SES-Adapter, a simple, efficient, and scalable adapter method for enhancing the representation learning of protein language models (PLMs).
We serialized the protein structure and performed cross-modal-attention with PLM embeddings, effectively improving downstream task performance and convergence efficiency.
- [2024.07.31] Congratulations! Our paper was accepted by Journal of Chemical Information and Modeling!

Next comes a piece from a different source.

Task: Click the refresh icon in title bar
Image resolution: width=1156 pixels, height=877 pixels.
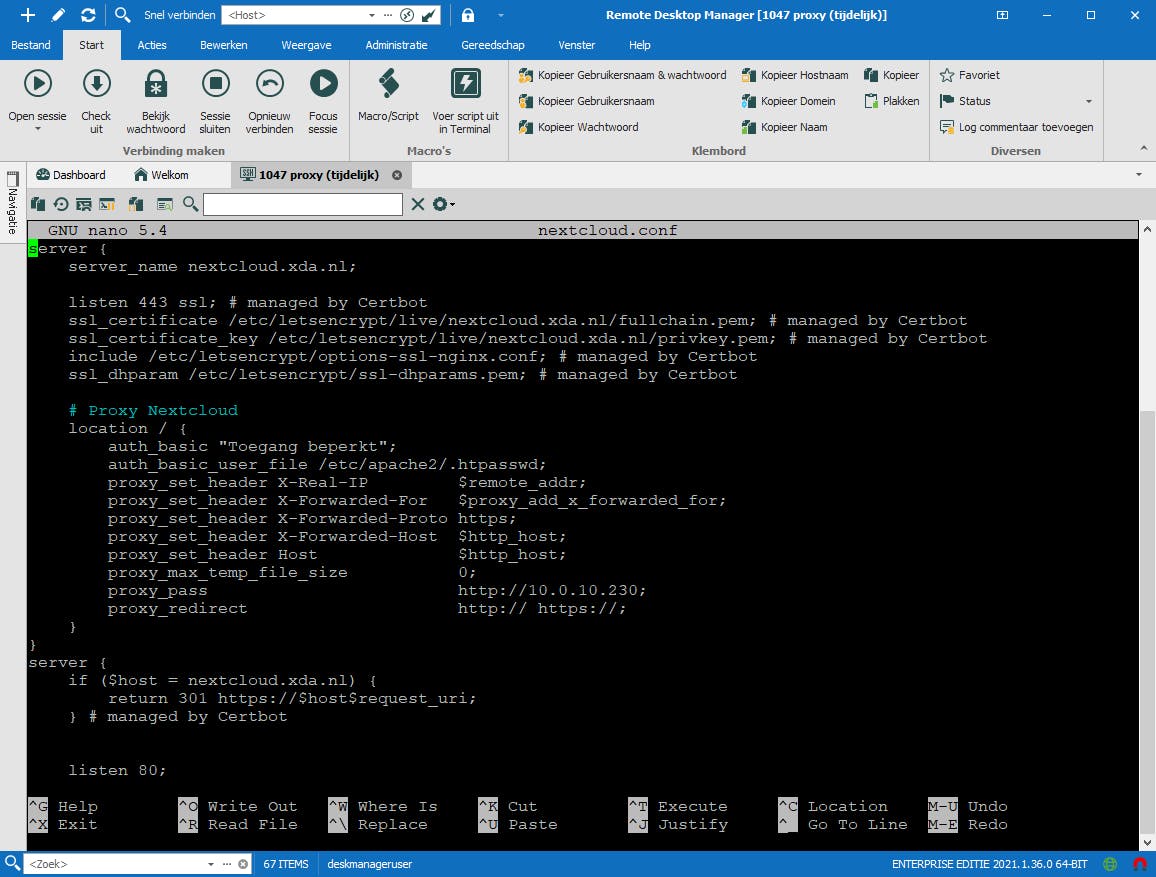Action: click(88, 15)
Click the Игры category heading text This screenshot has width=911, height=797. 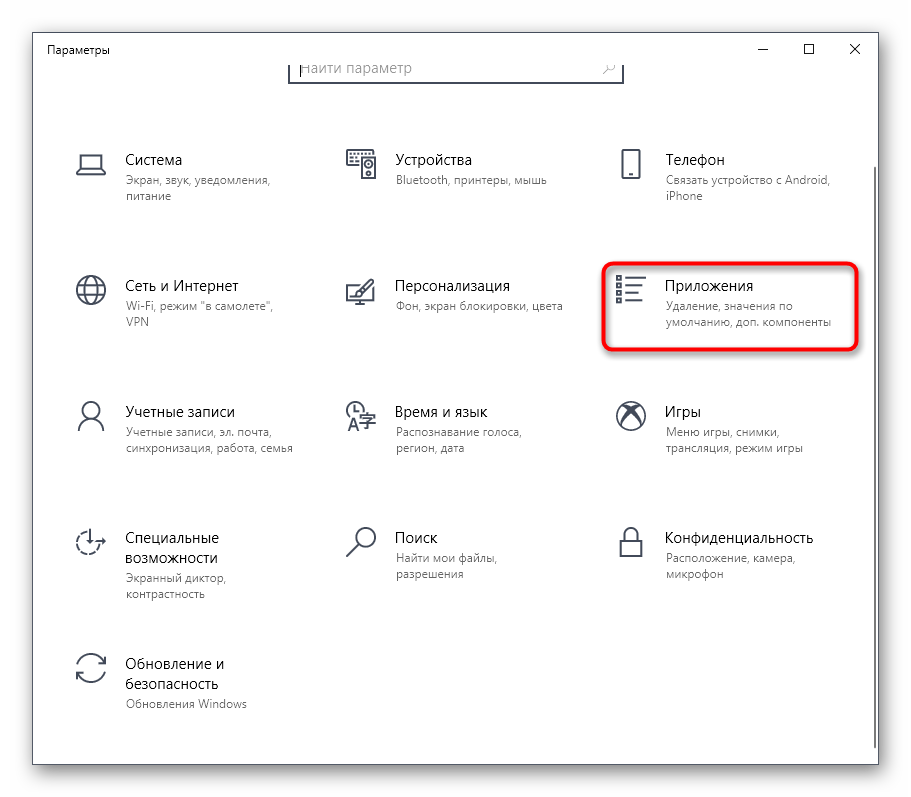(x=682, y=412)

- [2024.07.08] We have added the ESM3 structure tokenizer in
data/get_esm3_structure_seq.py
, you should download the checkpoint from ESM3 huggingface andpip install esm
.
We conduct evaluation on 9 state-of-the-art baseline models (ESM2, ProtBert, ProtT5, Ankh) across 9 datasets under 4 tasks (Localization, Function, Solubility, Annotation).
Results show that compared to vanilla PLMs, SES-Adapter improves downstream task performance by a maximum of 11% and an average of 3%, with significantly accelerated training speed by a maximum of 1034% and an average of 362%, the convergence rate is also improved by approximately 2 times.
Please make sure you have installed Anaconda3 or Miniconda3.
conda env create -f environment.yaml
conda activate ses_adapter
We recommend a 24GB RTX 3090 or better, but it mainly depends on which PLM you choose.
We provide datasets and format references in the dataset
folder. We support both JSON
and CSV
data formats.
- JSON:
- example: https://github.com/tyang816/SES-Adapter/tree/main/dataset/BP
- For more JSON dataset, you can found in dataset.
- CSV example:
- example: https://huggingface.co/datasets/tyang816/DeepLocBinary_AlphaFold2
- For more CSV dataset, you can found in huggingface.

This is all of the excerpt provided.